### TEXT EXCERPT
····················

2007 - 2022

The X-Men

_78603259_coburntwo_paBy Mike Small

Last week UKIP’s David Coburn, who was elected as a Euro MP last year, referred to “Humza Yousaf, or as I call him Abu Hamza” in an interview with the Sunday Mail. The comment marked Coburn and his UKIP supporters as X-Men, xenophobes mired in bigotry.

The response to Coburn’s comments was swift and comprehensive across the political spectrum. But after the condemnations we need action to do two things, demarcate UKIP and other racist organisations operating in Scotland as an unwelcome part of political dialogue and promote a positive narrative about immigration, internationalism and multiculturalism.

This is an important debate for a mongrel nation like Scotland, who, as a country has been enriched by so many for so long, and who also have a history of traveling the world to settle and roam.  In this context that Jean Urquhart MSP is  launching Not My Xenophobia, a new campaign to challenge xenophobic attitudes in politics and the media.

Jean was inspired to create Not My Xenophobia by the success of the #everydaysexism social media campaign, and the Scottish Government’s See Me campaign against mental health stigma.

She said:

”From exploitative programmes like Immigration Street to the UKIP MEP David Coburn’s disgusting, racist comments about Europe Minister Humza Yousaf, we are surrounded with xenophobic messages in politics and the media. But speak to ordinary Scots and you will find a very different attitude. Most of us value our friends, neighbours and colleagues from all over the world. The xenophobia we are being bombarded with isn’t ours – it’s being imposed on us by people in positions of power and influence who want to set us against one another. I’ve started the Not My Xenophobia campaign to give a voice to the majority of Scots who reject these hateful attitudes, and to name and shame the media organisations and politicians who promote them for their own gain.”

As Humza Yousaf himself has stated: ‘UKIP are a party who don’t just have a few bad apples.. they are rotten to the core’

The party has been treated like a joke for years but the slurs and smears keep coming and the true face of racism is never far from the surface.

It’s not just about racism.

Christopher Monckton, Ukip’s former head of policy for Scotland once stated that “gay men have ‘20,000 sexual partners’ in their ‘miserable lives’”  and called on the far-right British Freedom Party (BFP) to “come back and join Ukip” in 2012. Kerry Smith, Ukip’s candidate for target seat South Basildon and East Thurrock, was forced to resign after he made a number of homophobic and racist remarks and joked about shooting poor people. There’s not space to kist the full litany of UKIP ‘gaffs’. They are part of  a wider resurgence of the far-right in Britain.

····················

### DATA EXTRACT
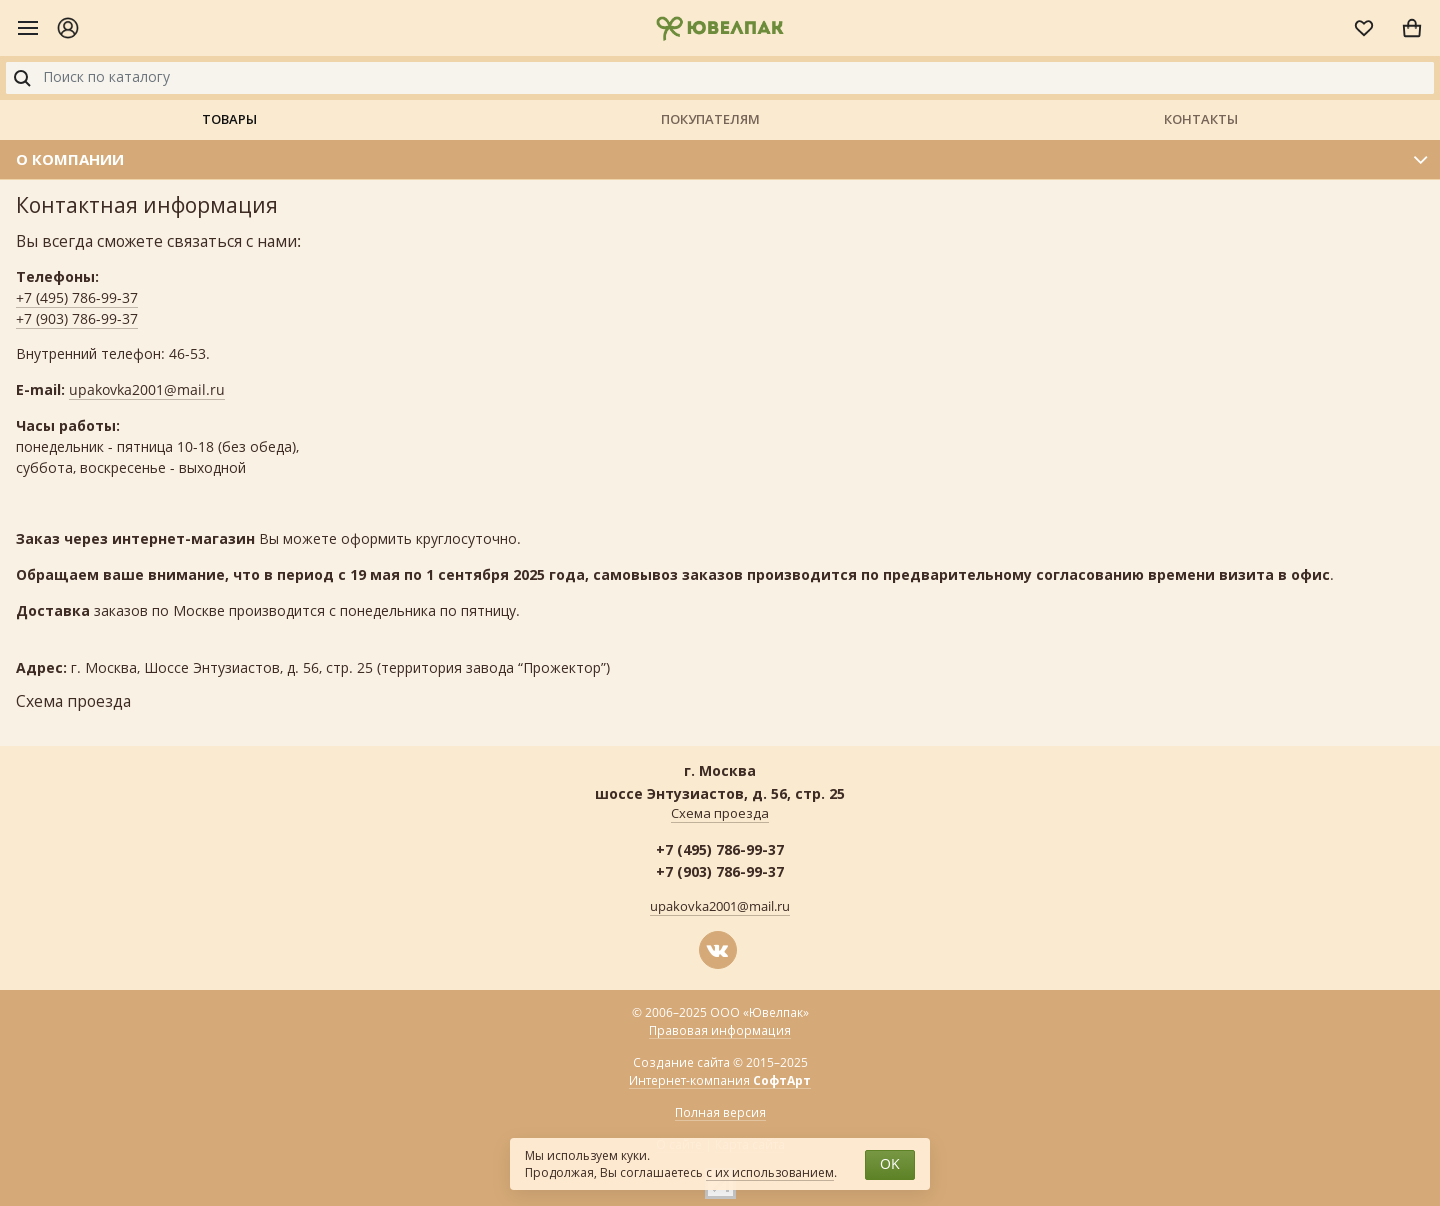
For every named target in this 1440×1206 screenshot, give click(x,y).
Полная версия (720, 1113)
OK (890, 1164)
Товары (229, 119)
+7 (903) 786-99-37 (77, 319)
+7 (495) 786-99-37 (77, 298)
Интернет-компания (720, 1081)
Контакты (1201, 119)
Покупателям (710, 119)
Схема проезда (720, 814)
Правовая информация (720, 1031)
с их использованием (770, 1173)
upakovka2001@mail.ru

····················

### SET PROBLEM
According to the article on UKIP and xenophobia, what inspired Jean Urquhart to create Not My Xenophobia? The material is unrelated to the article on UKIP and xenophobia.

### OUTPUT BELOW
The success of the #everydaysexism social media campaign and the Scottish Government's See Me campaign against mental health stigma.